The bulls are usually dirty tailed, which to me says ‘he’s been fed REAL GOOD!’ For the last—- who knows how long.

The buyers walking the aisles looking at each ones paperwork, and take little more than a glance at the bull in some cases.

The bulls head and neck is often clipped, and we can’t see if he had a curly head or not.

The bull often looks more like a fat steer, actually.

No fly control, no flies.

What about fly resistance? We can’t assess that till June, July, or August when the fly population in the bull pen out numbers the human population in the world! Or so it seems.

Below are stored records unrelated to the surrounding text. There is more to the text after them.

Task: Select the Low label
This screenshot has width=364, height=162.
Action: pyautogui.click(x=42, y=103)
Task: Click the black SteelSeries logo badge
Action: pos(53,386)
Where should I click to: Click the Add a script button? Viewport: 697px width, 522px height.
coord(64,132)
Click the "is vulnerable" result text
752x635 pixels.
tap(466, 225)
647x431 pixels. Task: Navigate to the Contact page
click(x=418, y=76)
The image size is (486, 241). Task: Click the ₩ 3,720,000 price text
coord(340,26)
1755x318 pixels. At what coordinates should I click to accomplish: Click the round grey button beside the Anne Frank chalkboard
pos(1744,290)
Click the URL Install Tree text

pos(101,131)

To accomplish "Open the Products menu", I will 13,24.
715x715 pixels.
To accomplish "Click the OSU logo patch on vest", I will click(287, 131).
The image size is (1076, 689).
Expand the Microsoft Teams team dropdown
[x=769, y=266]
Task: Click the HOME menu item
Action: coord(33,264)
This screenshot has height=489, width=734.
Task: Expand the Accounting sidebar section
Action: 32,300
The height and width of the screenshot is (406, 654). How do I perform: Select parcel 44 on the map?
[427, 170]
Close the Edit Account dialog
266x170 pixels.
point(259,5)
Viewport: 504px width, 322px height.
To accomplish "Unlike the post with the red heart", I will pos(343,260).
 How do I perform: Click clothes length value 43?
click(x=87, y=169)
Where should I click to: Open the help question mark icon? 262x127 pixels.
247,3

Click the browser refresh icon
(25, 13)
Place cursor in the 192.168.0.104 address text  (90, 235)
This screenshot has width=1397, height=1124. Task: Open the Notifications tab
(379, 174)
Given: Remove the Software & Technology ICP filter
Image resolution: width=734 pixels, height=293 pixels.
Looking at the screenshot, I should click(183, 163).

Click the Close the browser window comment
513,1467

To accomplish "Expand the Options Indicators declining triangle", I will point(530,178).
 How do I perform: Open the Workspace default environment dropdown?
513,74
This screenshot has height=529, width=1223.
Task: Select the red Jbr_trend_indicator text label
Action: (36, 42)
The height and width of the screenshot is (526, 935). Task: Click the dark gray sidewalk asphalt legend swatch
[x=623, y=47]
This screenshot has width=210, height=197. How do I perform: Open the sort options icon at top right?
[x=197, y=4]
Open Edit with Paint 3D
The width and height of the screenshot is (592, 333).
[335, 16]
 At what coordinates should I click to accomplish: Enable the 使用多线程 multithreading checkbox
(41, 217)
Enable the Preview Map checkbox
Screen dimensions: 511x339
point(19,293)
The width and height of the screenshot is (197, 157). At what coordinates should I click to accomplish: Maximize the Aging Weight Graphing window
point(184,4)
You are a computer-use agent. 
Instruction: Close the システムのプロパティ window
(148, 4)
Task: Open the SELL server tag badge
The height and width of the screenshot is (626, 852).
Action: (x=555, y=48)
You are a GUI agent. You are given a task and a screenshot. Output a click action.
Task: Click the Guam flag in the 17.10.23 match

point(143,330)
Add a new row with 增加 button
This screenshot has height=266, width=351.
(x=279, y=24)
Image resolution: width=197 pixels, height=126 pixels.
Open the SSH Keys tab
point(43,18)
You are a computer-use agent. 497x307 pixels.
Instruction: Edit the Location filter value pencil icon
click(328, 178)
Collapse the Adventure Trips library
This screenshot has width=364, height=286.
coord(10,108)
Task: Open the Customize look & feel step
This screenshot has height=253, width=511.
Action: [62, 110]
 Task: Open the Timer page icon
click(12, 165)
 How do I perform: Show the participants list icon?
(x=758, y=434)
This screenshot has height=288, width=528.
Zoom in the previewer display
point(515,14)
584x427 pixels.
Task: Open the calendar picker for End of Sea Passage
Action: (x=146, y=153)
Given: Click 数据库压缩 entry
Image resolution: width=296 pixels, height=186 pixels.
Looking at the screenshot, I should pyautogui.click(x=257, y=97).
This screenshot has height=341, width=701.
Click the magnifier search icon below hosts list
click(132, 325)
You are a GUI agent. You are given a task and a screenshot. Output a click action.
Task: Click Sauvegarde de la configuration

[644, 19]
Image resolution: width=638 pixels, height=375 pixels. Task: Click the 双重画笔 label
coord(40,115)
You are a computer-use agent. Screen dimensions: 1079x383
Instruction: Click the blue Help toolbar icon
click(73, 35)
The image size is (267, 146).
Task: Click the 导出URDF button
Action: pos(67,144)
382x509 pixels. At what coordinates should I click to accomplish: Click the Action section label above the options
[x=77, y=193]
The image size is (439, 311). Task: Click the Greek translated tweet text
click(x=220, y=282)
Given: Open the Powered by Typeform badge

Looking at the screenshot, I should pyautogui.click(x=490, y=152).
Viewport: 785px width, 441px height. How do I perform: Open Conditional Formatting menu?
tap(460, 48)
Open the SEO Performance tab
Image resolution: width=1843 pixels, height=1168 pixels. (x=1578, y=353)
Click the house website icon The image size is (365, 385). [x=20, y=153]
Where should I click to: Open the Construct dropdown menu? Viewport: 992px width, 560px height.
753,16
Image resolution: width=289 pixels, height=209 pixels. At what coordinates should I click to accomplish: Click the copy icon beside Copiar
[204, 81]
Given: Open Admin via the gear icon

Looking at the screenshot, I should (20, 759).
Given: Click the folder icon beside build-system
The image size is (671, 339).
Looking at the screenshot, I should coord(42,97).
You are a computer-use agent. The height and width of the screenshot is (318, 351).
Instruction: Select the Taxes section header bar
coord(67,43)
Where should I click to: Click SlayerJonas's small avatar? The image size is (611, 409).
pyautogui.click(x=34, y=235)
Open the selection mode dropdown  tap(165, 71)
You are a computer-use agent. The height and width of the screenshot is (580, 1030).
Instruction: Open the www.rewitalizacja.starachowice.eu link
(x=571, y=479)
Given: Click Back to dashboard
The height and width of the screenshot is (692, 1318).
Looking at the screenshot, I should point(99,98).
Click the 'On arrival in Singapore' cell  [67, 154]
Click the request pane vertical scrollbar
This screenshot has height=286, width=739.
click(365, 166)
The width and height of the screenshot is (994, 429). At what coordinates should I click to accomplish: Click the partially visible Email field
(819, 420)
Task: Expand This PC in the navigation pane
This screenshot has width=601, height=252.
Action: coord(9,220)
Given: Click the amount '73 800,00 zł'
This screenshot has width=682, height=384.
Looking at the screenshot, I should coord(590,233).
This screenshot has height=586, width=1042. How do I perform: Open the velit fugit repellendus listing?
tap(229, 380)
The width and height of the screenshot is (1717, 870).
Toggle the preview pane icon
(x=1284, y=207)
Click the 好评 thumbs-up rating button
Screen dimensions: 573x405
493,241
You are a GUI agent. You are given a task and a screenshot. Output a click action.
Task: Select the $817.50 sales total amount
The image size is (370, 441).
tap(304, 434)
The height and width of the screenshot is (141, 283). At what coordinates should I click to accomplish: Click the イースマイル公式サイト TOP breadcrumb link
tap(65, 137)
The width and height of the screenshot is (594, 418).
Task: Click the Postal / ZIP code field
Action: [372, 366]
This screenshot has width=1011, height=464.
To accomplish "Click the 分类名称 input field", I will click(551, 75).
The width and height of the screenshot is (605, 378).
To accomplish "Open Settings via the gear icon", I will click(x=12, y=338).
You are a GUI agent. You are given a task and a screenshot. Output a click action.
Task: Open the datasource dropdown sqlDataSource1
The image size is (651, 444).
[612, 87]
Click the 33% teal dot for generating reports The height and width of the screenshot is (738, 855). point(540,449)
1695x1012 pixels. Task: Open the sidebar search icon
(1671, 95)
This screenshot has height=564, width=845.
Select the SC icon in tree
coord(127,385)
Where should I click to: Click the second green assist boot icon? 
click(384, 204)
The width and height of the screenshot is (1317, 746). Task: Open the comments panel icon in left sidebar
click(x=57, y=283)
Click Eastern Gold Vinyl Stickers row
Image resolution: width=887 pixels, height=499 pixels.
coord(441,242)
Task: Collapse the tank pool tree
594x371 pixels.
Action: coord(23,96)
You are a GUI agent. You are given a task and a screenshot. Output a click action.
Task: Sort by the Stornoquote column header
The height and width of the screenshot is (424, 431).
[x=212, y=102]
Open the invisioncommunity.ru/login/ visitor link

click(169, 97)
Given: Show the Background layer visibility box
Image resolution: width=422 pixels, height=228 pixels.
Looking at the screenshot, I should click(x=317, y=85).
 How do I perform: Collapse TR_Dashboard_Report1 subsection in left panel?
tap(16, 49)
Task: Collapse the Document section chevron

Then we dip our head down to take a look at his “seed factory” and of course it’s cold out so they are sucked up close to his body. Pretty hard to see if they are shaped well and symmetrical or not.

We should be able to expect a bull producer wouldn’t let something sub par into the sale, we’d hope!

How many of these bulls are little more than a “glorified steer” or a “cow settler”?

Then we get to the sale, take a seat, and get to the business of bidding.
What is a bull worth?
What’s a certain bull worth to me?

Maybe the cow herd the buyer has is 20 cows, maybe he has 50 cows.
The bigger herd may warrant 2 bulls, or a bigger budget for 1 good bull. So many variables!

My best advice is to make sure you buy a bull raised the same way you plan to keep your bull. Don’t try to “bond” with him, and do your homework before the sale.

Buying a good bull is worth the effort as his influence is 50% of every calf he produces. Where the cow only contributes 1 calf per year, your bull should be siring all of them.

If you have a pretty uniform herd, your calves should also be pretty uniform if you get the right bull.

If there’s a trait you want to add, or change, a single bull can sure do that!

2 year old bull
British White bull standing in green grass with blue sky
Bon Ashton at age 5, Same bull as previous photo!

People comment on how “deep” my bulls are. Yes, they are deep. No, we don’t pull calves from these bulls either. Maybe it’s our own cow selection and they are easy calving cows, or alternatively, the bulls are masculine and shorten gestation for vigorous calves to be born.

It’s hard to tell from photos, but LENGTH is an optical illusion! My deep bulls are as long as your “long” bulls, the difference is my bulls are deep chested. There’s a lot more red meat when the brisket is level with the knees vs only as deep as the elbow. It takes a longer tape measure to go around a U shapped brisket vs a V shaped one. A long rump matches a WIDE shouldered bull. Short rumps on bulls don’t make calving ease daughters! The more level the bull is from Brisket to Navel the better!

U Shaped Brisket. Straight wide front legs. Not quite as deep as the bull above.

Never underestimate the quality of the bulls produced and sold by Rolling Hills Cattle Company. We scrutinize things most people haven’t started selecting for yet. And we will keep working hard to be leaders in British White beef cattle genetics for the commercial cattlemen and the purebred breeders. If it’s not bull material, it’s beef!